Roland Petit, grande figure de la chorégraphie française et créateur de plus d’une centaine de ballets, est mort dimanche à Genève à l’âge de 87 ans, a-t-on appris dimanche auprès de l’Opéra de Paris.

Né le 14 janvier 1924 à Villemomble (nord-est de Paris) d’une mère italienne et d’un père cafetier aux Halles, un quartier populaire de la capitale française, il avait débuté à 10 ans à l’Ecole de danse de l’Opéra de Paris.

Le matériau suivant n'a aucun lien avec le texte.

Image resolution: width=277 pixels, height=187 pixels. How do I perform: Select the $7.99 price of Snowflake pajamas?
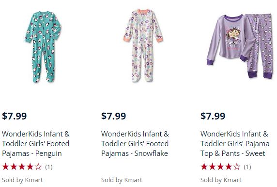click(x=114, y=116)
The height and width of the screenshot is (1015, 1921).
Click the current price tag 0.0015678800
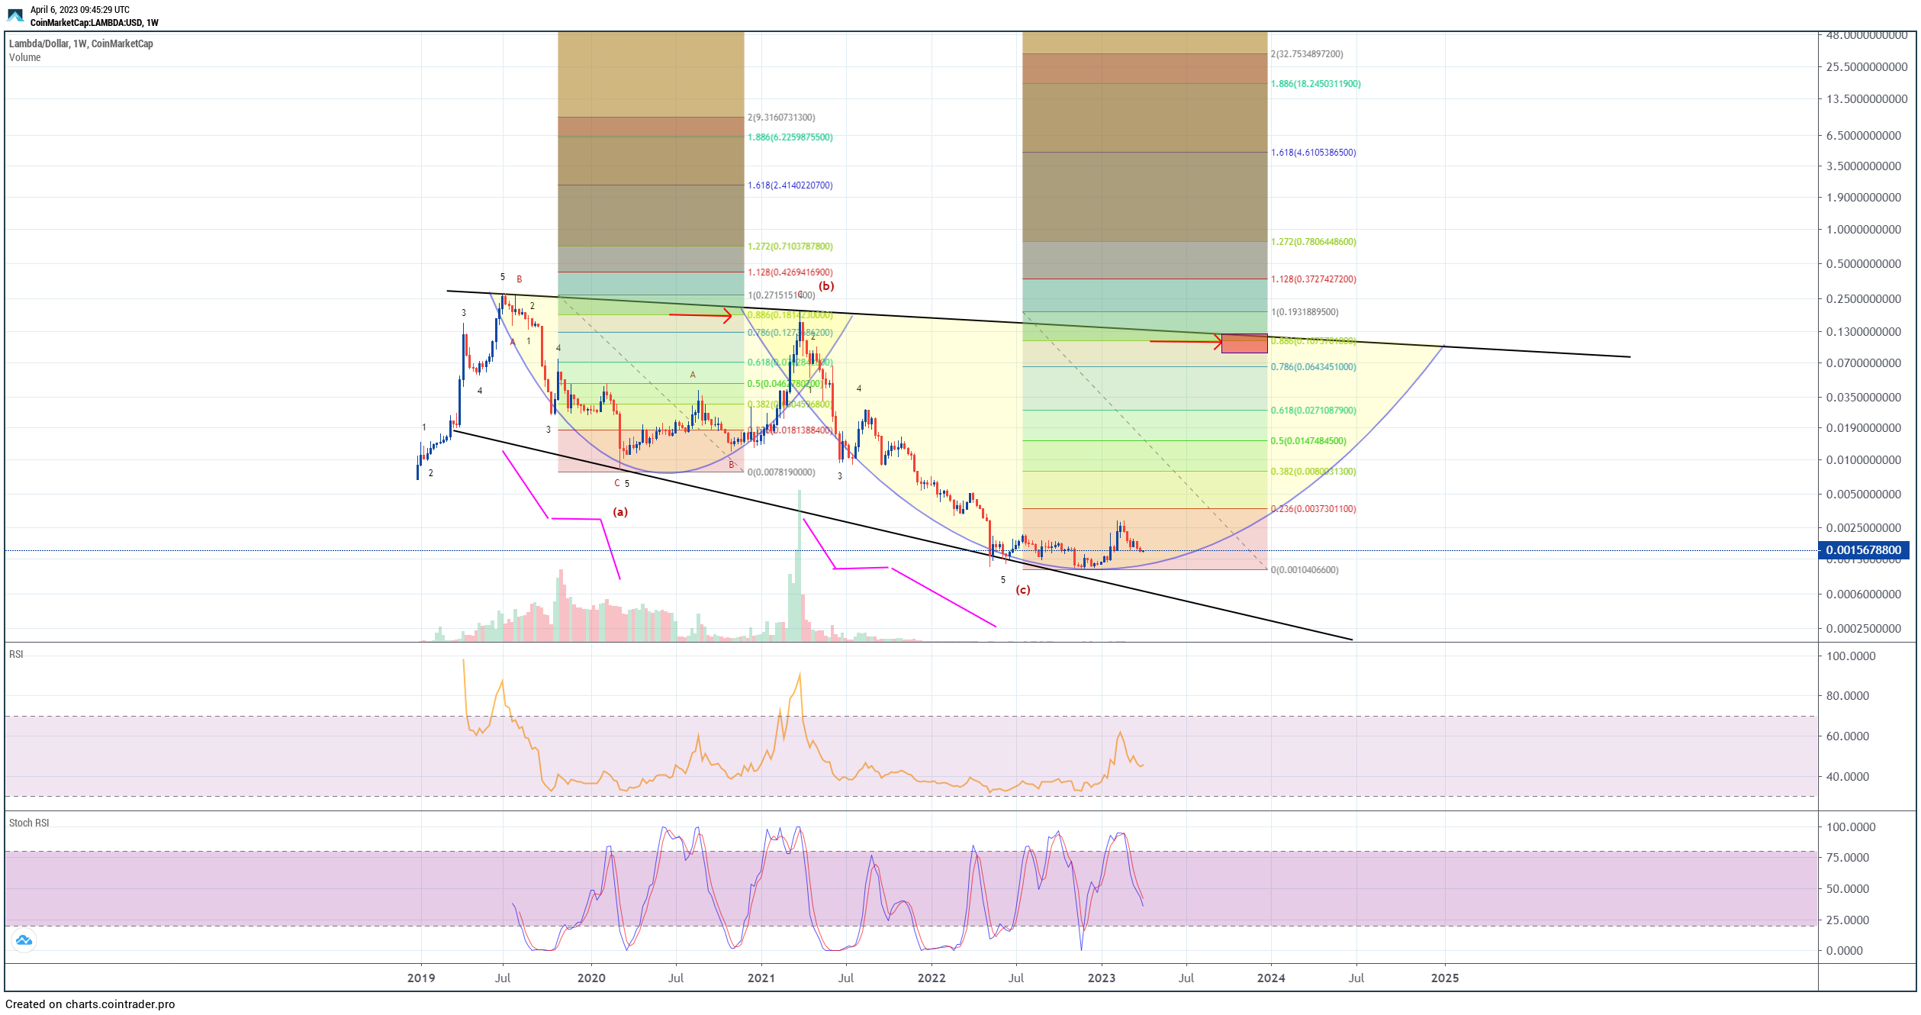(x=1864, y=550)
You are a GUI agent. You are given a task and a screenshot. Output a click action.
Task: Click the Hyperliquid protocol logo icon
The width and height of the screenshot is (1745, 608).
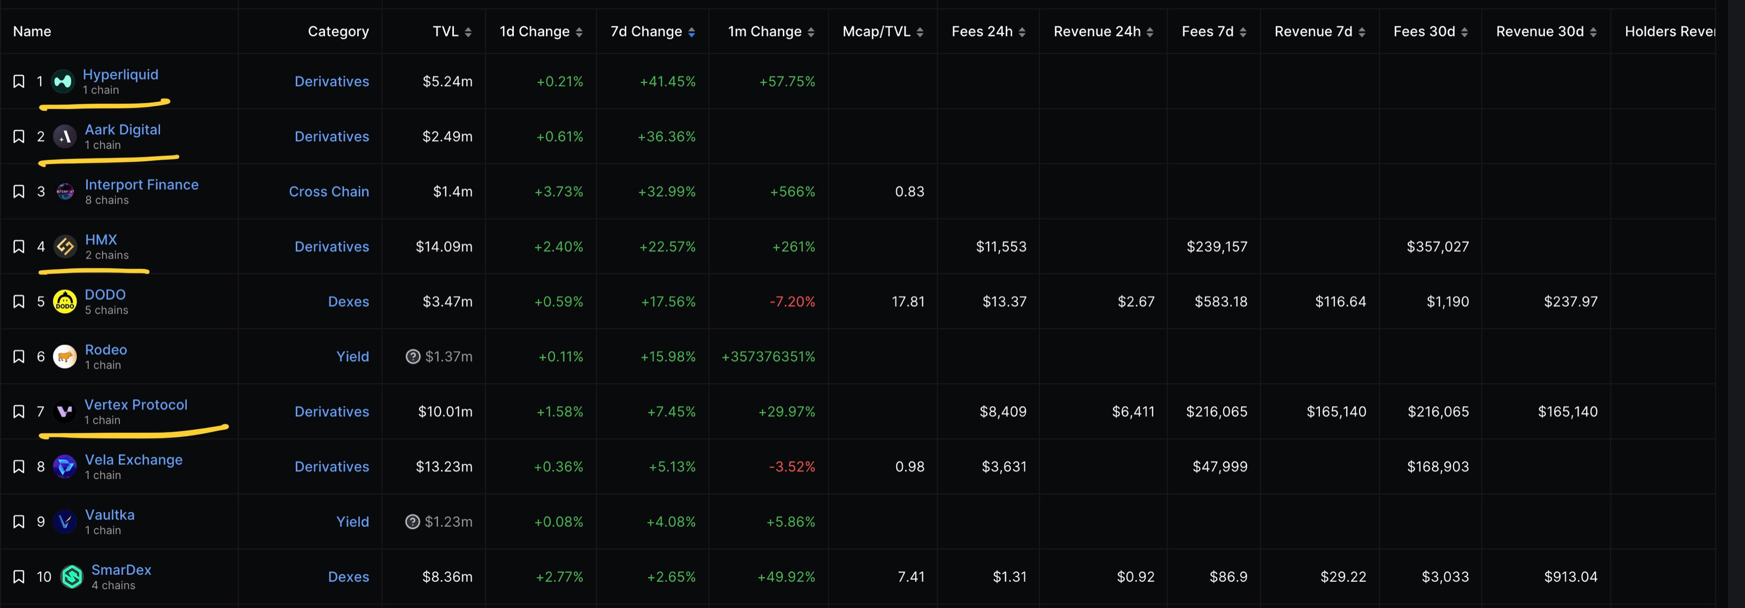[x=63, y=81]
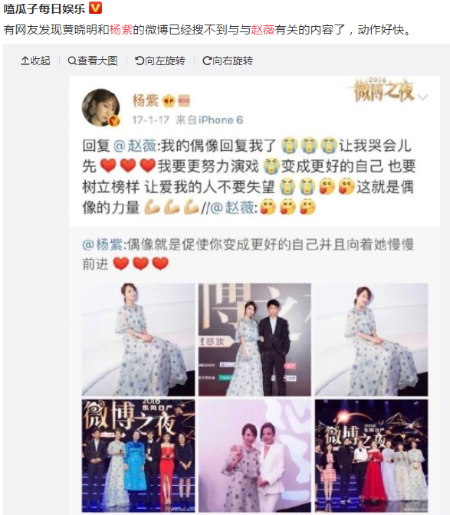Open photo with woman in white suit
This screenshot has width=450, height=515.
pos(255,455)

Au cours de sa longue carrière, il est passé par les Ballets des Champs-Elysées (1945), les Ballets de Marseille (1972-1998), Hollywood où il a collaboré avec des grandes compagnies de danse classique, et par le Casino de Paris où il invente en 1961 un spectacle complet autour de la danseuse étoile Zizi Jeanmaire, sa femme et sa muse.

Membre en 1945 des «Ballets des Champs-Elysées», il crée «Les Forains», puis «Le Jeune homme et la mort» avec Babilée. En 1948, il fonde les «Ballets de Paris» et crée «Les Demoiselles de la nuit» pour Margot Fonteyn.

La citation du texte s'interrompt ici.